Pode controlar o acesso com base na identidade do utilizador, na associação a grupos, na segurança do dispositivo, na localização, no endereço IP e noutros sinais. Os utilizadores acedem às aplicações através do respetivo navegador de Internet e HTTPS, enquanto as equipas de TI definem e aplicam centralmente políticas de acesso num único local.

Este documento descreve como ativar o IAP para aplicações em estações de trabalho no seu cluster. O diagrama seguinte ilustra um cluster com a CNA ativada:

Figura 1. Cluster com IAP ativado

Antes de começar

Antes de poder ativar a IAP para as suas estações de trabalho, o cluster precisa do seguinte:

  • Um domínio personalizado: o IAP só é suportado em clusters de estações de trabalho que usam um domínio personalizado.
  • Um Application Load Balancer: este balanceador de carga processa todo o tráfego HTTP de entrada através de um ponto final do Private Service Connect (PSC) e permite-lhe configurar o IAP.

Para configurar estes componentes, consulte o artigo Configure domínios personalizados para o Cloud Workstations.

Ative o proxy

Para ativar o IAP para as suas estações de trabalho, siga estes passos:

  1. Ative o IAP no Application Load Balancer do cluster executando o seguinte comando:

    gcloud compute backend-services update BACKEND_SERVICE_NAME \
    --iap=enabled,oauth2-client-id=CLIENT_ID,oauth2-client-secret=CLIENT_SECRET \
    --global

    Substitua o seguinte:

    • BACKEND_SERVICE_NAME: o nome do serviço de back-end que criou ao configurar um domínio personalizado para o seu cluster.
    • CLIENT_ID: o ID de cliente OAuth 2.0.
    • CLIENT_SECRET: o segredo do cliente OAuth 2.0.

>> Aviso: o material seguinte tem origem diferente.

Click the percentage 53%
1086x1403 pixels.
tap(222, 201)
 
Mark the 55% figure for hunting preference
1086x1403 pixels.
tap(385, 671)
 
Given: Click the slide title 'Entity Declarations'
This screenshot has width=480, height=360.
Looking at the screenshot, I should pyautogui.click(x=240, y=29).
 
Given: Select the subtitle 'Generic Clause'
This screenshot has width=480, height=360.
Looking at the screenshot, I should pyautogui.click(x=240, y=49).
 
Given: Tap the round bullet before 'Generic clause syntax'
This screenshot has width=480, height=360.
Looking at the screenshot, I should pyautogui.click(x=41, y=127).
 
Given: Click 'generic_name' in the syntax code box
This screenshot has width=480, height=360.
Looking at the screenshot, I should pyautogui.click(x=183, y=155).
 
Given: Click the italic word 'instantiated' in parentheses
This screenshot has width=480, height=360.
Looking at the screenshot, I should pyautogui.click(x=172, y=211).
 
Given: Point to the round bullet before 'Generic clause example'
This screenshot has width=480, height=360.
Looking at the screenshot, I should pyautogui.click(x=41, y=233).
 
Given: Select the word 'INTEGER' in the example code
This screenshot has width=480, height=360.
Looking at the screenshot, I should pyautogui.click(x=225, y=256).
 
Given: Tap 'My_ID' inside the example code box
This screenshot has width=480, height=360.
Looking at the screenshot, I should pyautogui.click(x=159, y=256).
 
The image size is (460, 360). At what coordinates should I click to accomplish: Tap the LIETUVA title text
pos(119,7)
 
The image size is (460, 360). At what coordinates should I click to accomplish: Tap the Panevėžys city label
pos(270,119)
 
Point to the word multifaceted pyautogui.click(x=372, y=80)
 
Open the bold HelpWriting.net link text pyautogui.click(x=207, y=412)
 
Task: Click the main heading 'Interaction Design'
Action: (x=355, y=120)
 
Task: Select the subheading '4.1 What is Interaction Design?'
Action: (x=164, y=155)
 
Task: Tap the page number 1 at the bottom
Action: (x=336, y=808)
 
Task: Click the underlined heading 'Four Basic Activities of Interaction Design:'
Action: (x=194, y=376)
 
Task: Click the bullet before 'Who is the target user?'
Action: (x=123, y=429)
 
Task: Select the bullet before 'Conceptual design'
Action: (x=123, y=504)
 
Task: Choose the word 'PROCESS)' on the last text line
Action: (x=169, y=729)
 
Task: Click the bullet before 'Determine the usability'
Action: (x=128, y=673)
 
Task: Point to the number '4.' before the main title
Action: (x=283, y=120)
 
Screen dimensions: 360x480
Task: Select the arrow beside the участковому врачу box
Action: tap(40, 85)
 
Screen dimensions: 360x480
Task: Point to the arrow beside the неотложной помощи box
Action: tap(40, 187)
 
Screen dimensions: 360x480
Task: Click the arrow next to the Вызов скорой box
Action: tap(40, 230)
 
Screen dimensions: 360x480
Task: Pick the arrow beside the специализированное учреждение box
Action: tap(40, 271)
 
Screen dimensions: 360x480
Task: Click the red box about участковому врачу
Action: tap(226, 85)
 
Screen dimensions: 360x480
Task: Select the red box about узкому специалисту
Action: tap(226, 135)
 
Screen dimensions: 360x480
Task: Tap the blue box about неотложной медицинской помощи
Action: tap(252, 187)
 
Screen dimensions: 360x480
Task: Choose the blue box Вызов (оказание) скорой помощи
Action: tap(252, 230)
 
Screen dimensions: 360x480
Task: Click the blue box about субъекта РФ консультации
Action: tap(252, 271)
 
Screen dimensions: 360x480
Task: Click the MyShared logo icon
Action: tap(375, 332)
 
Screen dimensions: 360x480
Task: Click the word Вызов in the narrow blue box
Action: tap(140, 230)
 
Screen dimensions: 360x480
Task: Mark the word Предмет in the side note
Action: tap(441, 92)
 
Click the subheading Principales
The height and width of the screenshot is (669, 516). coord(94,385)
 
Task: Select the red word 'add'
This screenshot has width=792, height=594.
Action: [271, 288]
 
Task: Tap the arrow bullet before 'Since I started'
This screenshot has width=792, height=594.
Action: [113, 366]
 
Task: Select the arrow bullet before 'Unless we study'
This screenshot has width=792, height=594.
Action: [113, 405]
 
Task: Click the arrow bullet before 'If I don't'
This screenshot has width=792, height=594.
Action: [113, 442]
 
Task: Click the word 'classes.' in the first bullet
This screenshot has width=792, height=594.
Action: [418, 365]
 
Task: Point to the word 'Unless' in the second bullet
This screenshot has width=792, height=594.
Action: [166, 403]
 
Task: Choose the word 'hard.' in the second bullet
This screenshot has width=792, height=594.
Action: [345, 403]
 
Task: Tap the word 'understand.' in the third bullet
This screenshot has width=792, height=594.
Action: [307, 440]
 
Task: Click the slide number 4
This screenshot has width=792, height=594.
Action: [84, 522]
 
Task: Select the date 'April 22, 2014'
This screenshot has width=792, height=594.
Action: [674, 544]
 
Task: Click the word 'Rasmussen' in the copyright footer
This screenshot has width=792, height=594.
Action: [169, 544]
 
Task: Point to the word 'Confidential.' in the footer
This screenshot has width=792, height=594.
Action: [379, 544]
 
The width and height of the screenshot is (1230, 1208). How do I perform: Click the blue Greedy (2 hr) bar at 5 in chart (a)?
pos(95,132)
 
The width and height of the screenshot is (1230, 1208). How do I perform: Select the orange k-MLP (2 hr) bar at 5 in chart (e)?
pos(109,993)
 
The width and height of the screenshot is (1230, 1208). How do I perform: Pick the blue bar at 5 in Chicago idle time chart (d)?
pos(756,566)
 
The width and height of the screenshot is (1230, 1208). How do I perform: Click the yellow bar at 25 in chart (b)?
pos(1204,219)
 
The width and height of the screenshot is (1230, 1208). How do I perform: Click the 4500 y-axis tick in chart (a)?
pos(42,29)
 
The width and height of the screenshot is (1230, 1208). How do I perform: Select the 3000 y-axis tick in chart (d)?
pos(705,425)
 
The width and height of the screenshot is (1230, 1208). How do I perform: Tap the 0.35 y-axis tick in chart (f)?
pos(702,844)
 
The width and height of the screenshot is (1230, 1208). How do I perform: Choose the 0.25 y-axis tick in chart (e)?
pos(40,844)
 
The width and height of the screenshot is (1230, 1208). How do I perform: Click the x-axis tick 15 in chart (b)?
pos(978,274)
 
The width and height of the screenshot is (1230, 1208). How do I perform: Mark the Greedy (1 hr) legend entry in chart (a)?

    Para mais informações sobre como configurar um Application Load Balancer com o IAP ativado, consulte o artigo Ative o IAP num equilibrador de carga.

  2. Conceda acesso aos utilizadores no seu domínio:

     gcloud iap web add-iam-policy-binding \
     --resource-type=backend-services \
     --service=BACKEND_SERVICE_NAME \
     --member='PRINCIPAL' \
     --role='roles/iap.httpsResourceAccessor' \
     --condition="expression=EXPRESSION,title=TITLE,description=DESCRIPTION"

    Substitua o seguinte:

    • BACKEND_SERVICE_NAME: o nome do serviço de back-end.
    • PRINCIPAL: o principal ao qual conceder acesso. Por exemplo, group:my-group@example.com, user:test-user@example.com ou domain:example.com.
    • EXPRESSION: a expressão de condição, escrita no Idioma de expressão comum (IEC). Por exemplo, esta expressão pode ser usada para especificar níveis de acesso para configurar o acesso sensível ao contexto.
    • TITLE: um título para a condição.
    • DESCRIPTION: uma descrição opcional da condição. O Cloud Workstations continua a realizar as verificações de IAM com base na política de IAM configurada nos recursos individuais da estação de trabalho. Para evitar redundâncias, considere configurar a política de IAP para conceder autorizações a um grupo alargado que abranja todos os utilizadores de estações de trabalho aprovados ou todo o seu domínio. Pode usar principalmente esta política para especificar níveis de acesso para configurar o acesso sensível ao contexto.

    Para mais informações sobre como conceder acesso a utilizadores, consulte o artigo gcloud iap web add-iam-policy-binding.